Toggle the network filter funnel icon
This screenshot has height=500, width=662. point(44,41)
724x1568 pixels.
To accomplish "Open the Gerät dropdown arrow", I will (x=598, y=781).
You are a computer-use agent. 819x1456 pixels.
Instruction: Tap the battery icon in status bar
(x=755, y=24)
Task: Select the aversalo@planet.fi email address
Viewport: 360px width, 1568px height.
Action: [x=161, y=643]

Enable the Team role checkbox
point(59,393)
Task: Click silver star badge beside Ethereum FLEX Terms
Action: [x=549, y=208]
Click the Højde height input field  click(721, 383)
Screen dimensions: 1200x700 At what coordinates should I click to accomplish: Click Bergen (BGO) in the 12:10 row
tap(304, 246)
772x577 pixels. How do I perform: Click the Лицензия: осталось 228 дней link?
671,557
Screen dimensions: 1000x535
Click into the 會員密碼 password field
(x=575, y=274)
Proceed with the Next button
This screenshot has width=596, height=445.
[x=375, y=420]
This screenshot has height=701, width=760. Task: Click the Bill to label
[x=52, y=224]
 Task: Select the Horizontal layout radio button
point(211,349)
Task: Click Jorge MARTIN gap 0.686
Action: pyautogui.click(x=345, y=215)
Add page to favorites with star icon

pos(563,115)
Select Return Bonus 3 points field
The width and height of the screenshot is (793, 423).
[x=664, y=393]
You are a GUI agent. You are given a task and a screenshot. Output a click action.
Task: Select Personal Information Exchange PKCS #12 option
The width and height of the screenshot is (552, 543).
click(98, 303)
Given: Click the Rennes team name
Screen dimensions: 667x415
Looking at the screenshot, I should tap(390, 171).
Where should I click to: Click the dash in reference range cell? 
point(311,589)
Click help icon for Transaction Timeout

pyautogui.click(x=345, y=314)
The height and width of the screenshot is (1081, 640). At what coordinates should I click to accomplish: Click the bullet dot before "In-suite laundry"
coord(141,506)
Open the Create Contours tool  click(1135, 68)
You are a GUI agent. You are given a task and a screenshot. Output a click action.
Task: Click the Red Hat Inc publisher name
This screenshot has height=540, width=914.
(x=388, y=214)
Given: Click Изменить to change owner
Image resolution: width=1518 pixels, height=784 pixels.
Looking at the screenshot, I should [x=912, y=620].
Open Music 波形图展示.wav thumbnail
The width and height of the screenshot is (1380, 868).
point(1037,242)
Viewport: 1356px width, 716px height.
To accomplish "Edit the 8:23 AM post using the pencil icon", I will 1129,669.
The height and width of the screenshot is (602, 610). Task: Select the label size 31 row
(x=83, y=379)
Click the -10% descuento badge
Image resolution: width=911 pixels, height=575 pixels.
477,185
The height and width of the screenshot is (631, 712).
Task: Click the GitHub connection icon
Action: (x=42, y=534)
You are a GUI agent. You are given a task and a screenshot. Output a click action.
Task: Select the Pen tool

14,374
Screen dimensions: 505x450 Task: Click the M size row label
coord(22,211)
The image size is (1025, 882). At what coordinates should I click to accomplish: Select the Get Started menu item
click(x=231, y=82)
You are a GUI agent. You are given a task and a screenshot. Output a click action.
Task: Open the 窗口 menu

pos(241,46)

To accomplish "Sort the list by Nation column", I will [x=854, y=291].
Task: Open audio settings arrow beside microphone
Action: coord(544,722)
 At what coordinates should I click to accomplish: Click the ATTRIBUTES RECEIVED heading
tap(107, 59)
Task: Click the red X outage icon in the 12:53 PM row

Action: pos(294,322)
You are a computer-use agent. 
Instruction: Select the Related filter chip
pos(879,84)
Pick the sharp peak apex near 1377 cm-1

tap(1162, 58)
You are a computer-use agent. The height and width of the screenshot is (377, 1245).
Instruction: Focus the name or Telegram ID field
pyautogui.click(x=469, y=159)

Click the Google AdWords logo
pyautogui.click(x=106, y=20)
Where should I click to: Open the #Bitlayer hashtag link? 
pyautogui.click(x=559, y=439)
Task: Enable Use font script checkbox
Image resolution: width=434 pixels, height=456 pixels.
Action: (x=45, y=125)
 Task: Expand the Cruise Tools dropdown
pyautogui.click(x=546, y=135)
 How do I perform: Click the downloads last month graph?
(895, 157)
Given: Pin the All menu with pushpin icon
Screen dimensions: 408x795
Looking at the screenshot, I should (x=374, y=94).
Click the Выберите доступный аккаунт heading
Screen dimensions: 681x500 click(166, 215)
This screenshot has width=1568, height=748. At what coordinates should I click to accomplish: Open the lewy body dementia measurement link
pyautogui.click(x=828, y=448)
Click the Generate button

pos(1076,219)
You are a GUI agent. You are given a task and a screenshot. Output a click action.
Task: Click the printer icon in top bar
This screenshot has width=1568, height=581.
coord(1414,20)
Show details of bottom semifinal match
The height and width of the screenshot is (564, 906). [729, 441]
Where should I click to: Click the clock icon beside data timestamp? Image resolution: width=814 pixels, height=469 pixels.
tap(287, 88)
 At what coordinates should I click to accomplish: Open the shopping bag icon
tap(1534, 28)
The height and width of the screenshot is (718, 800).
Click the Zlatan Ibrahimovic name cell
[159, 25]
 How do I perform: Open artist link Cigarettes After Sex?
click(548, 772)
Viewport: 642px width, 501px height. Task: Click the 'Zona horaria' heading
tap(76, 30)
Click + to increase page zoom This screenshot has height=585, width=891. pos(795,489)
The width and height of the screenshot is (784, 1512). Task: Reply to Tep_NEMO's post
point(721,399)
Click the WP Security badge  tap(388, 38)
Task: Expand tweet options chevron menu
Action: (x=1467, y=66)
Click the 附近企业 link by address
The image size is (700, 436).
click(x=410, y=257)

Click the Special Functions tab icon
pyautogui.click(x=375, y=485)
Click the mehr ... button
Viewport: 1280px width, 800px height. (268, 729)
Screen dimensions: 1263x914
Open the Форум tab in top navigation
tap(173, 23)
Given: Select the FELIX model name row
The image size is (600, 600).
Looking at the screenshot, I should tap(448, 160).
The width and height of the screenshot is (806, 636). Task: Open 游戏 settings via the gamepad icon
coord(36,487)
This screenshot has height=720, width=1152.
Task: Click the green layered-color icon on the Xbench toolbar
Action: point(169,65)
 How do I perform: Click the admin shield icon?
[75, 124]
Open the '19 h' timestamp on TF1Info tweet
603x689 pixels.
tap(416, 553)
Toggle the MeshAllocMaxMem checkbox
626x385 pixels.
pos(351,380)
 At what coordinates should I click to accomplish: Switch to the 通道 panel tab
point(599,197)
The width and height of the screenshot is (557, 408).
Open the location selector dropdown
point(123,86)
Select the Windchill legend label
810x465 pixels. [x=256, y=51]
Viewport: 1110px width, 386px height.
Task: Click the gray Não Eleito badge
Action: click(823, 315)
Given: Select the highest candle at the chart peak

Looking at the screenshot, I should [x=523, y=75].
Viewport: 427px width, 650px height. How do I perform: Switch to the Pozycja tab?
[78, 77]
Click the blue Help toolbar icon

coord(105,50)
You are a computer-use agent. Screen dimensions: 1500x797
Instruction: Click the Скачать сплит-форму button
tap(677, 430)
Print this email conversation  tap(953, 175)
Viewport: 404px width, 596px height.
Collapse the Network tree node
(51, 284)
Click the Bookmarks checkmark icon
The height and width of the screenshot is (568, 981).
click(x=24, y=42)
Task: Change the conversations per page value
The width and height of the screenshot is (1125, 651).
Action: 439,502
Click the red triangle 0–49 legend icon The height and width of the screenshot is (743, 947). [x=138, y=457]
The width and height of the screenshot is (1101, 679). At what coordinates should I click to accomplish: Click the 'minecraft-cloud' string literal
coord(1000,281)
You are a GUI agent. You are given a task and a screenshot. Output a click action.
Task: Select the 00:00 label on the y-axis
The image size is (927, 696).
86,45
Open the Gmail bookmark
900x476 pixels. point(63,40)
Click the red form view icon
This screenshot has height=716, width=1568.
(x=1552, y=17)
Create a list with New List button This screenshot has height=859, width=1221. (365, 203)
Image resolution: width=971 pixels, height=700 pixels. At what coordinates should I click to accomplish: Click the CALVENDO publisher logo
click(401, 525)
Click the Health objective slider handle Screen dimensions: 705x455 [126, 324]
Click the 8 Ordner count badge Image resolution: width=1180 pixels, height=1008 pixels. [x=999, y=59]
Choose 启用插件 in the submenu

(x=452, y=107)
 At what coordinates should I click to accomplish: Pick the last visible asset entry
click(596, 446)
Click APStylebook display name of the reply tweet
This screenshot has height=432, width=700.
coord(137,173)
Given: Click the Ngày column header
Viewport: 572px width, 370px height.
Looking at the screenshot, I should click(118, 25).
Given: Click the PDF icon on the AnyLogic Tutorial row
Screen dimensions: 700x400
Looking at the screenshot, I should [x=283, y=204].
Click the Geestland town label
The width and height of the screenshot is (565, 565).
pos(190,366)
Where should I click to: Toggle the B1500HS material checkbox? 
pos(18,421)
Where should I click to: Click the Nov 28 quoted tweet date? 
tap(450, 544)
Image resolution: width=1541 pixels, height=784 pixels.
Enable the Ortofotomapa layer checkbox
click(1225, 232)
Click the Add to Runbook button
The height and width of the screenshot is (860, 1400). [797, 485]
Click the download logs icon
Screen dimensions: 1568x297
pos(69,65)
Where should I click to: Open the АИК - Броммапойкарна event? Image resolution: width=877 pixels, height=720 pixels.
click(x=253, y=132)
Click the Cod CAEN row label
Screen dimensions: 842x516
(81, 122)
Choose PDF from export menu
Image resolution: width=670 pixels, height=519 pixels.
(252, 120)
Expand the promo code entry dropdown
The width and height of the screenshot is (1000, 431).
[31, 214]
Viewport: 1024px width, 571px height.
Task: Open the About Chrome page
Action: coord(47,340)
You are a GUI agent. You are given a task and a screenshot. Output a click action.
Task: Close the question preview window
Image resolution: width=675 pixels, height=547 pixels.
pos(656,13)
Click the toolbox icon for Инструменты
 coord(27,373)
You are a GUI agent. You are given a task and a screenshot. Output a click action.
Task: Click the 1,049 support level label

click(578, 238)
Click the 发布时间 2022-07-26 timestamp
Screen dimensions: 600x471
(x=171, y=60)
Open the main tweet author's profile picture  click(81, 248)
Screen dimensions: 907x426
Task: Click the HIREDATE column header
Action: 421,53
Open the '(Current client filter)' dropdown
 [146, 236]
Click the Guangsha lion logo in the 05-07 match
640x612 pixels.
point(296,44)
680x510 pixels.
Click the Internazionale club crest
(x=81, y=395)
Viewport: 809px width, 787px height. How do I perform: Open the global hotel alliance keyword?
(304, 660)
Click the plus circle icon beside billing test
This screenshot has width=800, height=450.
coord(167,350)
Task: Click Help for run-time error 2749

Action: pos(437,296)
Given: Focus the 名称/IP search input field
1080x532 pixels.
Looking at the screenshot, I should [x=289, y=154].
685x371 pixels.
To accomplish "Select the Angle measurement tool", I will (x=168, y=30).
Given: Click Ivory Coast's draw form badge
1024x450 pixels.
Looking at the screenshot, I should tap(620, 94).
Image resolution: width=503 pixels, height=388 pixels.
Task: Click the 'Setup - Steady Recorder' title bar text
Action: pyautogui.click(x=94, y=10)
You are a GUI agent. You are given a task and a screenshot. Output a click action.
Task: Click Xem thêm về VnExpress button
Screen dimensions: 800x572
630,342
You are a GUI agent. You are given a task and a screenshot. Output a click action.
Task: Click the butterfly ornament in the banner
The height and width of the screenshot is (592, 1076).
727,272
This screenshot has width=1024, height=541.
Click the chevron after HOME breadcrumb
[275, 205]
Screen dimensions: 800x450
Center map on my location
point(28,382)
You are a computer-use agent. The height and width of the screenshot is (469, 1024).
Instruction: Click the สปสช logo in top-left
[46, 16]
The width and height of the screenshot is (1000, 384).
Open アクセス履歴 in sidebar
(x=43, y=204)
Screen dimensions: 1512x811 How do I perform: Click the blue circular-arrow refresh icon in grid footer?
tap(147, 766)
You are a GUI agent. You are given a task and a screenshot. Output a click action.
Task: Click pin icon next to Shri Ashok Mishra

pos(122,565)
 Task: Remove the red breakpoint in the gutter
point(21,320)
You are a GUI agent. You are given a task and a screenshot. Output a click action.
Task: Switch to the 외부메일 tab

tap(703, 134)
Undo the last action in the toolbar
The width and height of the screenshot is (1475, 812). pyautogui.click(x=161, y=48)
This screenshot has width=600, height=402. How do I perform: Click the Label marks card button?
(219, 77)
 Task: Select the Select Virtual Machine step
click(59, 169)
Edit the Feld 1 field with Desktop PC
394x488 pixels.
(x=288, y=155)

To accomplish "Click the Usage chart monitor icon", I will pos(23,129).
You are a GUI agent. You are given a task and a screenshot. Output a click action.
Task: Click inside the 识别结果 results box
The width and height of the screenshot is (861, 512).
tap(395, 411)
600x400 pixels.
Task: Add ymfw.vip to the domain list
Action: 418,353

WHAT IS BEING ASKED:
Number of lines containing "email" in the data: state it and nothing more.

TASK RESULT:
2